The hotel industry is still working out whether it should worry about the growing popularity of Airbnb as the company forges through unique legal and economic challenges.
Despite the legal battles, should traditional New York City hotels be worried about Airbnb?
"I think it poses a significant threat. Obviously, it's a very different experience," says Patrick Bosworth, founder and CEO of Duetto.
"I don’t see them as a big threat, but we welcome more competitors in the marketplace," says Melissa Maher of Expedia.
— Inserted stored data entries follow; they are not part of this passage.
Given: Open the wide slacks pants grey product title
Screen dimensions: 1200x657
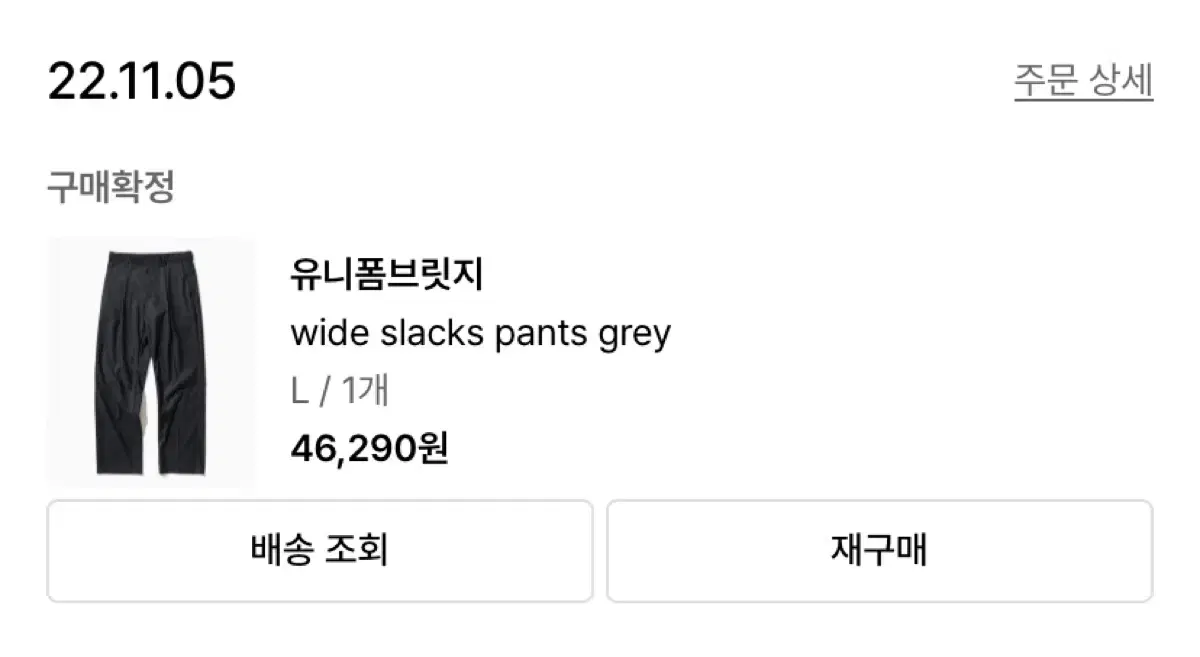Looking at the screenshot, I should pyautogui.click(x=480, y=333).
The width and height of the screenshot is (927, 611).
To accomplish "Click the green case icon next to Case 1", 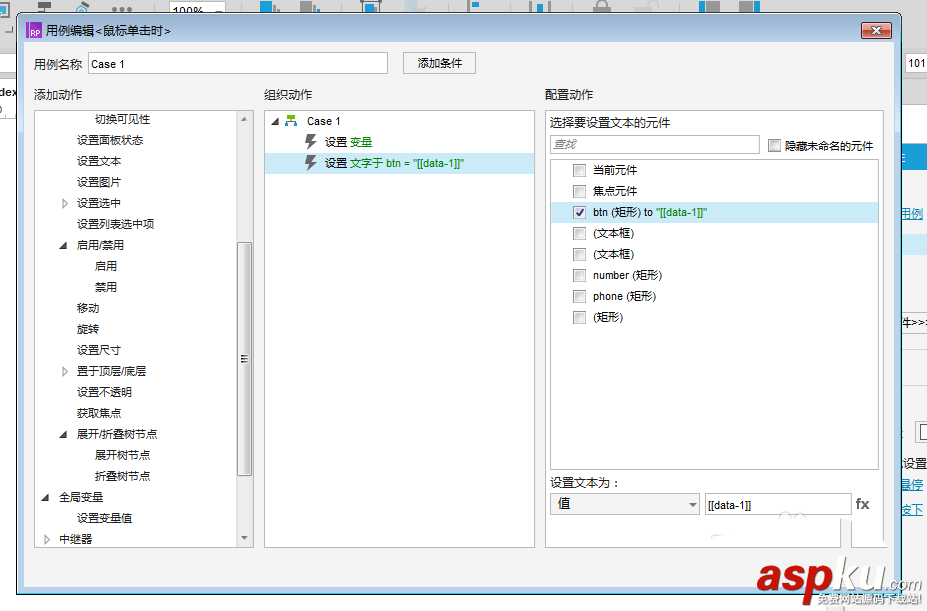I will [292, 119].
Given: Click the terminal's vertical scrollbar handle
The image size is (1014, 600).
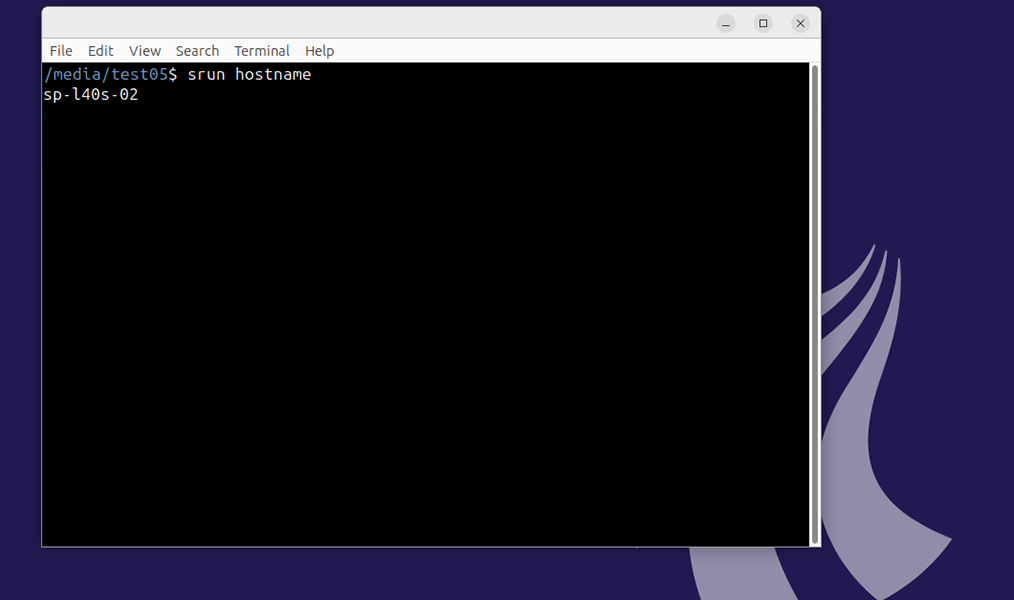Looking at the screenshot, I should (x=814, y=300).
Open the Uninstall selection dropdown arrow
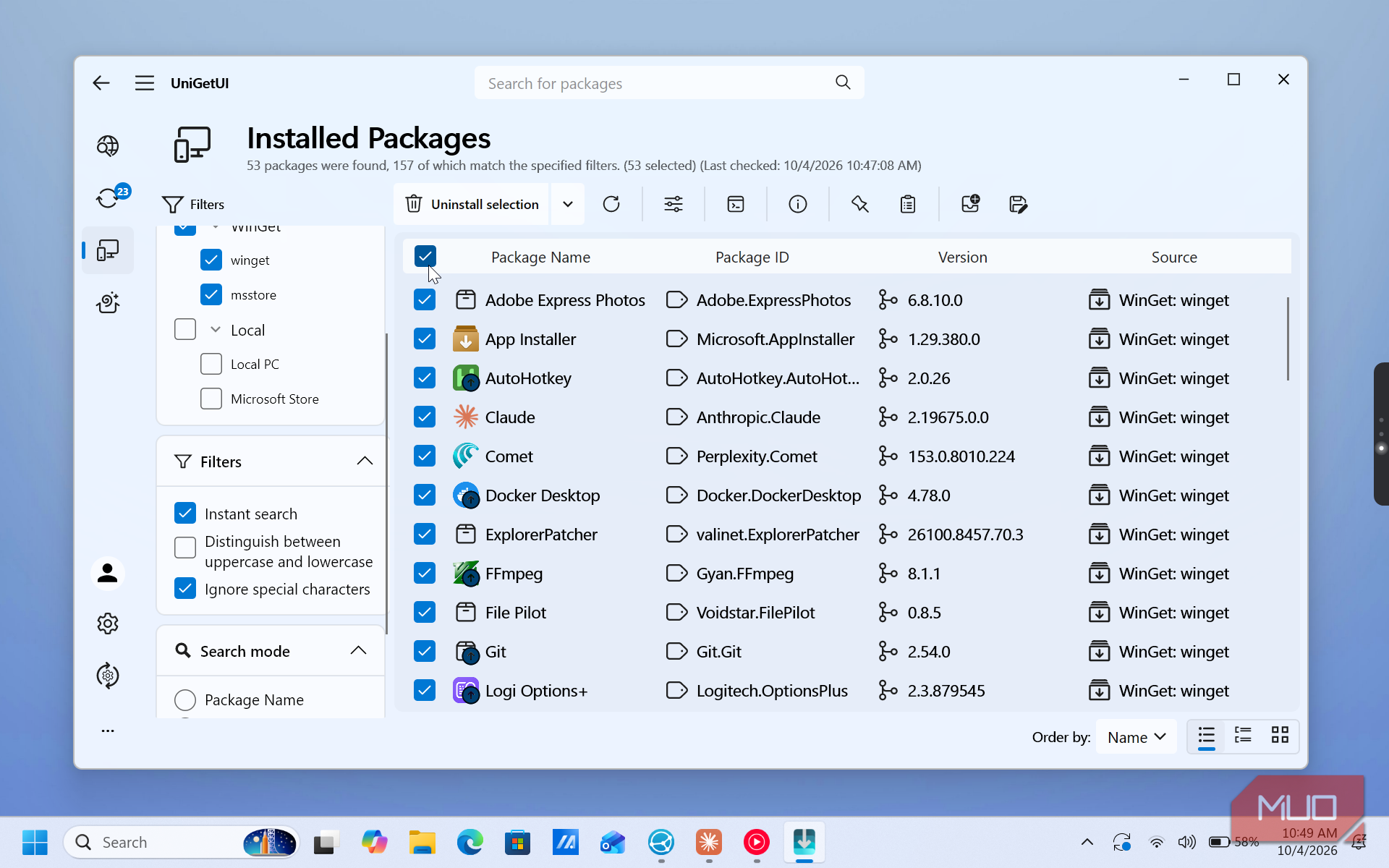The height and width of the screenshot is (868, 1389). pos(568,204)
"They have a very innovative approach to selling and marketing lodging to an ever-larger group of consumers, so that’s going to look pretty—not only important—but a little scary if you are a big hotel brand," says Jeff Katz, a technology and travel investor.
The day New York’s Attorney General issued a report that 72 percent of Airbnb’s listings violated city laws, a group of leaders in the hotel industry were coincidentally gathering for a revenue summit in Manhattan.
Although a pricier option than Airbnb, the venerable hotel industry feels it's holding its ground on the upstart house-sharing platform.
"At the point when you can go online just like you would going to Marriott.com or Booking.com and be able to transact that, I think many more consumers and many more business travelers also are going to be looking at Airbnb as a very, very important alternative to the hotel community," Bosworth says.
"If you look at Airbnb’s supply, their capacity right now, it pales in comparison to what you see from the existing hotel supply. And then on top of that, in New York, you have so much new supply coming to market that it's kind of dwarfing, to an extent, the impact of Airbnb at the moment," says Patrick Mayock, Editor in Chief of Hotel News Now.
Despite the legal hurdles ahead, hotel analysts are not deflating Airbnb’s chances of remaining a keeper—not a sleeper.
"Guests are clearly craving the product, so they are going to figure those issues out. It’s just a matter of when," Mayock says.